··· Excerpted records ···

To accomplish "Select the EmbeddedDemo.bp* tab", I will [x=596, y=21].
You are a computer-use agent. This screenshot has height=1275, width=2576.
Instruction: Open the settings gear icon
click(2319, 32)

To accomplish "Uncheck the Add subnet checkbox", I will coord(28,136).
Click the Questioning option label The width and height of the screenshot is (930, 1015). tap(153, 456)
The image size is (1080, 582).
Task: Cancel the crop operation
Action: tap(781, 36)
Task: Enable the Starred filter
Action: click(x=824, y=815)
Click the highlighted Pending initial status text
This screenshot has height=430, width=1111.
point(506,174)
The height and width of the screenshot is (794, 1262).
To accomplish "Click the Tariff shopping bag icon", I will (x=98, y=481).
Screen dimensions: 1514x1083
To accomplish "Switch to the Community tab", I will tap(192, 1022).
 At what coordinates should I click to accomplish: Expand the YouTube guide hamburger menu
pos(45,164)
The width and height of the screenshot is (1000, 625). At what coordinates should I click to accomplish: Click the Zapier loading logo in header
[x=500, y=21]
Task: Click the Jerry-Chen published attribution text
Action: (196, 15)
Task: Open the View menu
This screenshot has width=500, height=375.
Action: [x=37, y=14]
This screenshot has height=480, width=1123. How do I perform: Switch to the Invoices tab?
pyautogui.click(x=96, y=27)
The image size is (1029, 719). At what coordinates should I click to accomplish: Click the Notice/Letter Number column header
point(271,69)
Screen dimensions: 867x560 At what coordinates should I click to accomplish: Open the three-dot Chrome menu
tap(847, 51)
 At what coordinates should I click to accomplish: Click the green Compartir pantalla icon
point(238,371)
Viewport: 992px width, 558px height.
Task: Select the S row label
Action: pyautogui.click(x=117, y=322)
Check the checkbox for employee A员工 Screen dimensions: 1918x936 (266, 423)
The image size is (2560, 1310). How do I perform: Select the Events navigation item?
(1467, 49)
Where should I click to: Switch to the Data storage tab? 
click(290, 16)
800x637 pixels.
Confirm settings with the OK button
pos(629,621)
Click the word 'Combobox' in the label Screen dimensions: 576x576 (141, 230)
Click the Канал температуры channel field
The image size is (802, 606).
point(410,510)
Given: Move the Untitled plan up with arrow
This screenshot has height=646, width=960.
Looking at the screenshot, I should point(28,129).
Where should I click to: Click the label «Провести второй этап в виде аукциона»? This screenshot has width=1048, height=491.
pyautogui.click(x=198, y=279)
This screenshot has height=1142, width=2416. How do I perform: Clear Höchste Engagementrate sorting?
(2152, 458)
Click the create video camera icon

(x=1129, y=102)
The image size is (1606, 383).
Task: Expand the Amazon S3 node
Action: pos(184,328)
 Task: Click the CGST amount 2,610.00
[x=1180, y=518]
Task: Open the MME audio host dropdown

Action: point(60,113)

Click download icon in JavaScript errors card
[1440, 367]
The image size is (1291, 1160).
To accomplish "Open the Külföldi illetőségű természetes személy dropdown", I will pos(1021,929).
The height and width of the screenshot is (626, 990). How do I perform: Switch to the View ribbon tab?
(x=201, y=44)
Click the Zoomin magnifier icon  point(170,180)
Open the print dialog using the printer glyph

···

Written instruction:
Copy the listing above line for line, without changing anything.

The solution:
To accomplish "Select the EmbeddedDemo.bp* tab", I will [x=596, y=21].
You are a computer-use agent. This screenshot has height=1275, width=2576.
Instruction: Open the settings gear icon
click(2319, 32)

To accomplish "Uncheck the Add subnet checkbox", I will coord(28,136).
Click the Questioning option label The width and height of the screenshot is (930, 1015). tap(153, 456)
The image size is (1080, 582).
Task: Cancel the crop operation
Action: tap(781, 36)
Task: Enable the Starred filter
Action: click(x=824, y=815)
Click the highlighted Pending initial status text
This screenshot has height=430, width=1111.
point(506,174)
The height and width of the screenshot is (794, 1262).
To accomplish "Click the Tariff shopping bag icon", I will (x=98, y=481).
Screen dimensions: 1514x1083
To accomplish "Switch to the Community tab", I will tap(192, 1022).
 At what coordinates should I click to accomplish: Expand the YouTube guide hamburger menu
pos(45,164)
The width and height of the screenshot is (1000, 625). At what coordinates should I click to accomplish: Click the Zapier loading logo in header
[x=500, y=21]
Task: Click the Jerry-Chen published attribution text
Action: (196, 15)
Task: Open the View menu
This screenshot has width=500, height=375.
Action: [x=37, y=14]
This screenshot has height=480, width=1123. How do I perform: Switch to the Invoices tab?
pyautogui.click(x=96, y=27)
The image size is (1029, 719). At what coordinates should I click to accomplish: Click the Notice/Letter Number column header
point(271,69)
Screen dimensions: 867x560 At what coordinates should I click to accomplish: Open the three-dot Chrome menu
tap(847, 51)
 At what coordinates should I click to accomplish: Click the green Compartir pantalla icon
point(238,371)
Viewport: 992px width, 558px height.
Task: Select the S row label
Action: pyautogui.click(x=117, y=322)
Check the checkbox for employee A员工 Screen dimensions: 1918x936 (266, 423)
The image size is (2560, 1310). How do I perform: Select the Events navigation item?
(1467, 49)
Where should I click to: Switch to the Data storage tab? 
click(290, 16)
800x637 pixels.
Confirm settings with the OK button
pos(629,621)
Click the word 'Combobox' in the label Screen dimensions: 576x576 (141, 230)
Click the Канал температуры channel field
The image size is (802, 606).
point(410,510)
Given: Move the Untitled plan up with arrow
This screenshot has height=646, width=960.
Looking at the screenshot, I should point(28,129).
Where should I click to: Click the label «Провести второй этап в виде аукциона»? This screenshot has width=1048, height=491.
pyautogui.click(x=198, y=279)
This screenshot has height=1142, width=2416. How do I perform: Clear Höchste Engagementrate sorting?
(2152, 458)
Click the create video camera icon

(x=1129, y=102)
The image size is (1606, 383).
Task: Expand the Amazon S3 node
Action: pos(184,328)
 Task: Click the CGST amount 2,610.00
[x=1180, y=518]
Task: Open the MME audio host dropdown

Action: point(60,113)

Click download icon in JavaScript errors card
[1440, 367]
The image size is (1291, 1160).
To accomplish "Open the Külföldi illetőségű természetes személy dropdown", I will pos(1021,929).
The height and width of the screenshot is (626, 990). How do I perform: Switch to the View ribbon tab?
(x=201, y=44)
Click the Zoomin magnifier icon  point(170,180)
Open the print dialog using the printer glyph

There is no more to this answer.